The adage says most sports fans don't check into the NBA until Christmas Day, when the league takes over television sets everywhere with a quintuple-header. (Others believe the casual fans show up after the Super Bowl or in the playoffs. Alas.) To help you catch up with what you may have missed, here are five big storylines from the regular season to date. (We'll exclude this week's huge shocker: the Josh Smith waiver.)
1. The West is really really stacked. For about 15 years, the Western Conference has been deeper and more competitive than the East. But this season, there are a solid eight championship contenders in the West alone, plus a handful more intriguing squads. Consider that the two teams most frequently picked as potential West champs -- the Spurs and the Thunder -- are currently No. 7 and No. 10 in the conference. Oklahoma City is likely to get the No. 8 spot or better since Russell Westbrook and Kevin Durant returned from injury absences on time, but there are still six teams better than both OKC and San Antonio.
The Warriors (23-4) have been the best team in the league to this point, with Stephen Curry competing for the MVP and Klay Thompson making a huge leap to All-Star level. Memphis (21-7) and Portland (23-7) have each been even better than last year thanks to health and bolstered benches. Houston (20-7) lost Dwight Howard for a while but survived because James Harden is fighting Curry for those MVP votes. Dallas (20-10) has the best offense in the NBA and just added Rajon Rondo. The Clippers (19-10) have been a beat off at times, but remain in the picture.
Meanwhile, the Suns, Pelicans and perhaps the Nuggets and Kings would be playoff contenders in the East, and the first two are currently playoff contenders in the West. We just expect the Thunder to nab that spot, and no one in the top seven shows signs of being destined to slip.
The West playoffs are going to be wonderful. Just block out every night from 8 p.m. to 1 a.m. ET throughout April and May.
2. The East has three exciting upstarts. While the majority of the Eastern Conference is various levels of sad, there are three very interesting, exciting teams near the top of the charts. We thought the East would be an 82-game battle between Chicago (19-9) and Cleveland (17-10) for the No. 1 seed. Instead, those teams are Nos. 4 and 5, respectively. Ahead of them are the Raptors (22-7), Hawks (21-7) and Wizards (19-8).
Everyone expected Toronto and Washington to make the playoffs again, and maybe even be really good. But competing for the No. 1 seed? That's a real surprise for most of us. Kyle Lowry hasn't let up, John Wall is looking like a top-five point guard and both teams are competitive basically every night.
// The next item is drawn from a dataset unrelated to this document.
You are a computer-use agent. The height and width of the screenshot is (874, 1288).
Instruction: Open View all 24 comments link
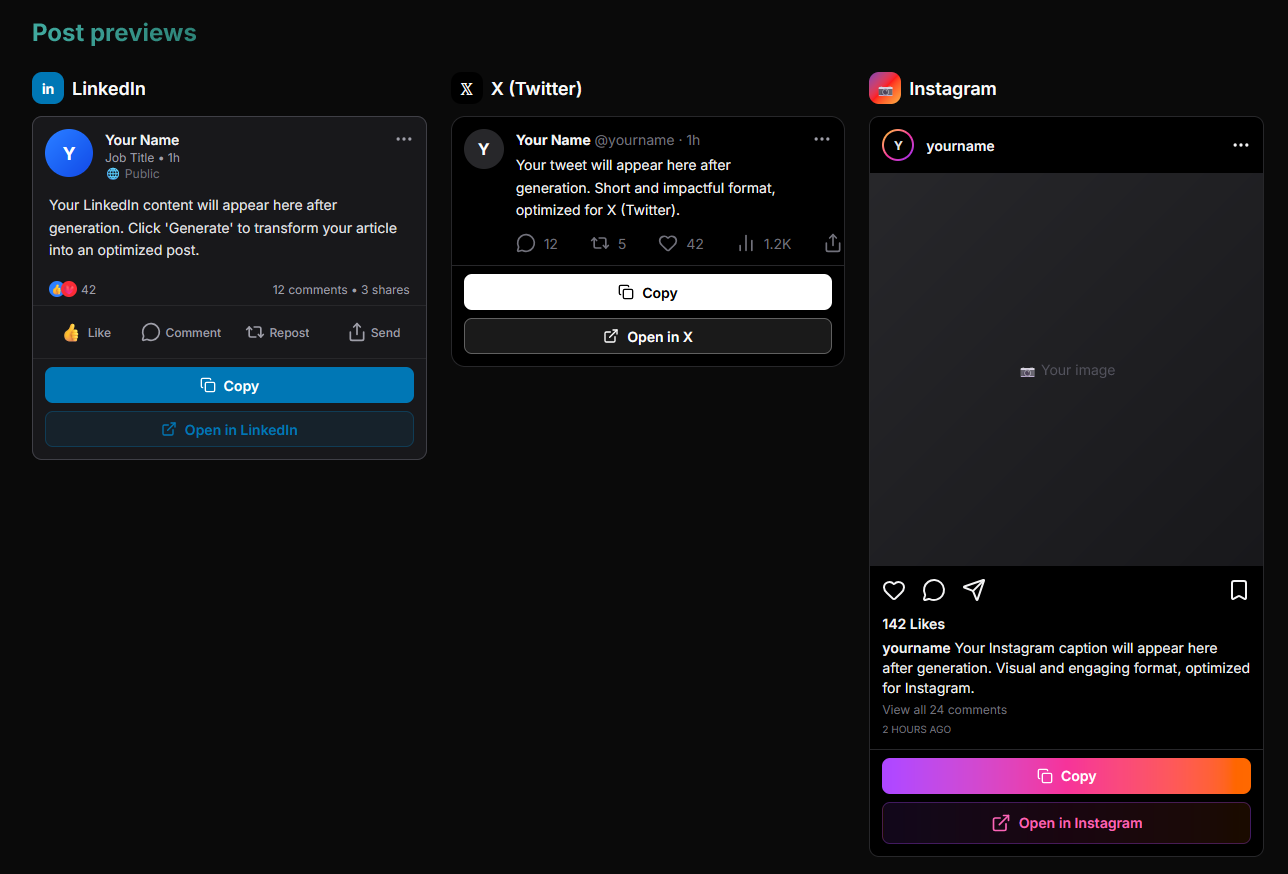(x=944, y=709)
The real stunner here is Atlanta, though. While many prognosticators had them in the playoff picture, did anyone think they'd be reeling off winning streaks and dominating their schedule? Kyle Korver is a dark horse All-Star candidate, Jeff Teague is going to be in barring an extended injury absence and the Al Horford-Paul Millsap frontline is doing damage. The offseason controversy surrounding Bruce Levenson and Danny Ferry is deep in the rear view mirror at this point.
So yes, the West playoffs will be incredible. But the East postseason should be fun, too ... if you skip the first round.
3. The Cavaliers aren't quite there. Cleveland was the story of the offseason after landing the No. 1 pick, then landing LeBron James, then trading the last two No. 1 picks for Kevin Love. Unfortunately, there's a learning curve here for LeBron, Love and Kyrie Irving, as well as rookie NBA coach David Blatt. Cleveland's defense is somehow worse than everyone feared -- and plenty of folks were rightly skeptical -- and the offense has periods where it's not as dominant as it should be. The season is long and the playoffs determine whether a season is failed or not. But the early returns have shown that LeBron's quest to win a championship for northeast Ohio will not be easy.
4. Kobe Bryant is performance art. The Lakers are a rare awful team in the West and have little to collectively play for, especially considering rookie Julius Randle broke his leg early on. No one on the court is likely to be on the next great Lakers team. How depressing!
But Kobe is making it all better by being the most Kobe he can be every night. He's one of the league's top scorers ... while shooting 37 percent from the field. (Kobe leads Anthony Davis by 0.1 points per game in scoring, but Davis shoots 57 percent to Kobe's 37.) Right now Bryant is missing more field goals per game than any other Laker is attempting. And he shows no self-consciousness about it!
We're at the point where Kobe got DNPed by Byron Scott on Tuesday and stayed home to rest ... only for the Lakers to wallop the best team in the league and for Nick Young to drop a Django Unchained reference afterward. Get your popcorn.
5. The Knicks are as bad as the Sixers. Everyone knew Philadelphia would be an embarrassment this season -- that's the plan, after all. But New York kept Carmelo Anthony, traded for a legitimate starting point guard (Jose Calderon) and hired promising head coach Derek Fisher. Alas, as of Christmas Eve, the Sixers are a half-game ahead of the Knicks in the standings. This is a major embarrassment for New York, one that can only be cured with ... more national TV games for the Knicks!